The Stormont education minister has approved funding for four new Irish-medium schools even though hundreds of places remain unfilled in existing schools.
Premises in Magherafelt, Limavady, Kilkeel and Ballymena are scheduled to open in September.
However, Ulster Unionist Assembly member Tom Elliott criticised minister Caitriona Ruane for supporting Irish language schools while desks remain unfilled.
The Fermanagh and South Tyrone MLA said: "The minister has increased the capital budget of the Irish medium sector five-fold over the past two and half years despite there being a clear under-subscription of some 830 places.
"Today's announcement will do nothing to allay the fear that this minister has no meaningful plan for dealing with a reduced budget and a need to rationalise the entire school estate. This is a fear that exists in all sectors."
However, the minister said the new schools reflected the demand from parents for education in Irish.
She said: "The Department of Education has a statutory duty to encourage and facilitate the development of Irish-medium education. I am therefore giving these four new schools conditional approval because I believe they will ensure that the choice of primary education through the medium of Irish is available to a growing number of children."
The new schools are Gaelscoil an tSeanchai, Magherafelt; Gaelscoil na mBeann, Kilkeel; Gaelscoil Leim an Mhadaidh, Limavady and Gaelscoil Choin Ri Uladh, Ballymena.
The 830 empty places were disclosed by the minister in an Assembly written answer.
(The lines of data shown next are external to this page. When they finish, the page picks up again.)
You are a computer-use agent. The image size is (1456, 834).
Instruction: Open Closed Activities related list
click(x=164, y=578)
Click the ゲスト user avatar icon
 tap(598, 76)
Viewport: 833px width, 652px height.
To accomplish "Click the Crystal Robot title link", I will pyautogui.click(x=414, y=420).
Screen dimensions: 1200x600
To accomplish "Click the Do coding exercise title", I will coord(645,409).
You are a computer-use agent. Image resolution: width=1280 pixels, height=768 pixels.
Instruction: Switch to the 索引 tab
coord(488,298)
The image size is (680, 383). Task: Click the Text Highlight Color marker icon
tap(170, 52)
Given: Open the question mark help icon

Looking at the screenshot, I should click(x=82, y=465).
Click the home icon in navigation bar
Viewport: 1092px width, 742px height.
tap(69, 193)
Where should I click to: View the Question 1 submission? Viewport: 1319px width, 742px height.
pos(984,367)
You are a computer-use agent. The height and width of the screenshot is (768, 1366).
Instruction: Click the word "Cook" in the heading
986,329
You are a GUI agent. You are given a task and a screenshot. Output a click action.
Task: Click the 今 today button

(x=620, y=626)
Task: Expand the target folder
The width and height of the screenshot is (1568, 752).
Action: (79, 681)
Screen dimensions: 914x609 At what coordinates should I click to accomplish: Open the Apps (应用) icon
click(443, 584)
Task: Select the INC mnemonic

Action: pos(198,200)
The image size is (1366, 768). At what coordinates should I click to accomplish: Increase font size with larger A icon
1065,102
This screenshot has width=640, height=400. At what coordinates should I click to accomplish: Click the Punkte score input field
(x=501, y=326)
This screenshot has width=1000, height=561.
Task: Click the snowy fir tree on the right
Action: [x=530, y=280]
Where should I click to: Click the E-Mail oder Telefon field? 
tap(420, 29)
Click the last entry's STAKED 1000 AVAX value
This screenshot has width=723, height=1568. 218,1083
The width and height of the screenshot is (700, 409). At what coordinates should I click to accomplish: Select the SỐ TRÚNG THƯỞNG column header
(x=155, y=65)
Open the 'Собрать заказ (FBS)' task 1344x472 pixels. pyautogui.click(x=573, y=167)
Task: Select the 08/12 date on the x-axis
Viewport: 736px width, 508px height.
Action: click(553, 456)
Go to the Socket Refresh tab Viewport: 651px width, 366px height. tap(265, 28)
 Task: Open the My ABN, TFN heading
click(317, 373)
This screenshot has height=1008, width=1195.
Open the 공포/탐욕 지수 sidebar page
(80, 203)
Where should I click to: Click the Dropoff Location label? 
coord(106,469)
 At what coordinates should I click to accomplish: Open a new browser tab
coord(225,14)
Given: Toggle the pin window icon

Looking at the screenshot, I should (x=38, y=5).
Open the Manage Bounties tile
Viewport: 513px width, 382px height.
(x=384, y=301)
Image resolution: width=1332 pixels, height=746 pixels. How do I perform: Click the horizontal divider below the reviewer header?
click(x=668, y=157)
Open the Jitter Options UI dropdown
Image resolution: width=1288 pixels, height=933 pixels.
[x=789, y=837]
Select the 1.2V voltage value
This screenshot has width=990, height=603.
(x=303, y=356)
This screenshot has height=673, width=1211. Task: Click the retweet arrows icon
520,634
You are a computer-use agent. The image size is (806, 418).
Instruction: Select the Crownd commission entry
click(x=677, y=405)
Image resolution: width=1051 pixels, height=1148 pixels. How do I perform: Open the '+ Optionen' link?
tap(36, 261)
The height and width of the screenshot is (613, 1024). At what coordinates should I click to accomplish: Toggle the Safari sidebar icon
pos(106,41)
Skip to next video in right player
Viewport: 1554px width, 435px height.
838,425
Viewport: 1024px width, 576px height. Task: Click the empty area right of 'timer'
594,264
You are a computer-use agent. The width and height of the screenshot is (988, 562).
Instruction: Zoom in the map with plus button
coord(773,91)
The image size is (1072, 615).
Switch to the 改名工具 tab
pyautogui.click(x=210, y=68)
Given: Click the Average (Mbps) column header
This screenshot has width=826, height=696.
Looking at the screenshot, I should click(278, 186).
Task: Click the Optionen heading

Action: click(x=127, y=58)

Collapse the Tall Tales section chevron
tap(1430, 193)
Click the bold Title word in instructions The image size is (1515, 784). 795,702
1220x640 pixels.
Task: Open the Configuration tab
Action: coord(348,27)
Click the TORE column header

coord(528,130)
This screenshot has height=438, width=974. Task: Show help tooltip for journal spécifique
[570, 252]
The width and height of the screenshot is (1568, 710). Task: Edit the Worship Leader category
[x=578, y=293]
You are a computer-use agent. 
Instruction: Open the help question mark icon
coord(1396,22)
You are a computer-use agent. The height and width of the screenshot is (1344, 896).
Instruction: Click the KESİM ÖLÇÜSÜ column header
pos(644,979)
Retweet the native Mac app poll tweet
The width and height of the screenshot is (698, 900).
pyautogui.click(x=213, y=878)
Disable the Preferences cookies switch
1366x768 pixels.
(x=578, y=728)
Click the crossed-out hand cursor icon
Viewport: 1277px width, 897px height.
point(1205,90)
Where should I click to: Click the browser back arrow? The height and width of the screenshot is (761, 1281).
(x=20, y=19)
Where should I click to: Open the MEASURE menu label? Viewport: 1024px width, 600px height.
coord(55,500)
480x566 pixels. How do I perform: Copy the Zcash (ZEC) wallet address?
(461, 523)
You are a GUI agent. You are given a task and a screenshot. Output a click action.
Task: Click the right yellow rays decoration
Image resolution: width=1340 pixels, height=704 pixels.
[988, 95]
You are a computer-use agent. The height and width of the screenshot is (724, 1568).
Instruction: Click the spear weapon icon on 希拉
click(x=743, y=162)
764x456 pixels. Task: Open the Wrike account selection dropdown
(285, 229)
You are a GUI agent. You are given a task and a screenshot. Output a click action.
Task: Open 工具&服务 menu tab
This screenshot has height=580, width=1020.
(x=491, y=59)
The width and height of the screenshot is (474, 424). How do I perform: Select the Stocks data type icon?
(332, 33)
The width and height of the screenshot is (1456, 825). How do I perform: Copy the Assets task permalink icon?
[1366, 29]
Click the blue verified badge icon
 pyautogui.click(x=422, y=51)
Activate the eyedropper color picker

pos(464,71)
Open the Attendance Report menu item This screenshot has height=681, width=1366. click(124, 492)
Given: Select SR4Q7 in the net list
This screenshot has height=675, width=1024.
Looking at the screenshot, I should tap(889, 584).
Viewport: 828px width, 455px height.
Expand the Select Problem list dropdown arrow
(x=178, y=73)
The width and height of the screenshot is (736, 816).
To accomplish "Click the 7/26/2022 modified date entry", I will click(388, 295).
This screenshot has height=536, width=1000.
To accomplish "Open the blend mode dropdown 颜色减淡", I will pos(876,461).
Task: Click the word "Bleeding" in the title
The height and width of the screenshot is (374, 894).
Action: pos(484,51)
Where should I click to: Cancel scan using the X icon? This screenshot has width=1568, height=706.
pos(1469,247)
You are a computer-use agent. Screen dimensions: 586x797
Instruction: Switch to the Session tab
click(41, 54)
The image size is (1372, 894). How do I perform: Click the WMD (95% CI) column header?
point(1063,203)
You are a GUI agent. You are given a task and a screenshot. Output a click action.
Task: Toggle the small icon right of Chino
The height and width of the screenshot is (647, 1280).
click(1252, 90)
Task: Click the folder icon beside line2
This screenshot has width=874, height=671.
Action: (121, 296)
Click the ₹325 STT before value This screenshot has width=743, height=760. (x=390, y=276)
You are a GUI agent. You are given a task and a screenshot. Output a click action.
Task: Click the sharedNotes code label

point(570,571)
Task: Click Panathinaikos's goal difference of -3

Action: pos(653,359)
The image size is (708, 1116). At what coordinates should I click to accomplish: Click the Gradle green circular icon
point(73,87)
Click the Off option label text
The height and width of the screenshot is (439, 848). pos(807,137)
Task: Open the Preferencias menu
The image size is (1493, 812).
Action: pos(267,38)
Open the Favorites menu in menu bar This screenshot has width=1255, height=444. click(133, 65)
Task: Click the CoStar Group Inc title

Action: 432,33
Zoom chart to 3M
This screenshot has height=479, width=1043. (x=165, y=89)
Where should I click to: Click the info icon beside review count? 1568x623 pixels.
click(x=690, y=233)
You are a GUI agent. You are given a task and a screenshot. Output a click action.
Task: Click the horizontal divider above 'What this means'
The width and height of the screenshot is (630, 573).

Ms Ruane said that despite unequal provision in some areas she had a statutory responsibility to meet demand. She added: "There are empty desks in every sector and in all cases, a strategic approach is taken regarding funding decisions." The minister added: "Recurrent funding for all four schools will be conditional on the schools achieving the required admissions threshold. Any future capital funding will also be conditional on the schools being vested by the Department of Education when the schools have proven their long-term viability."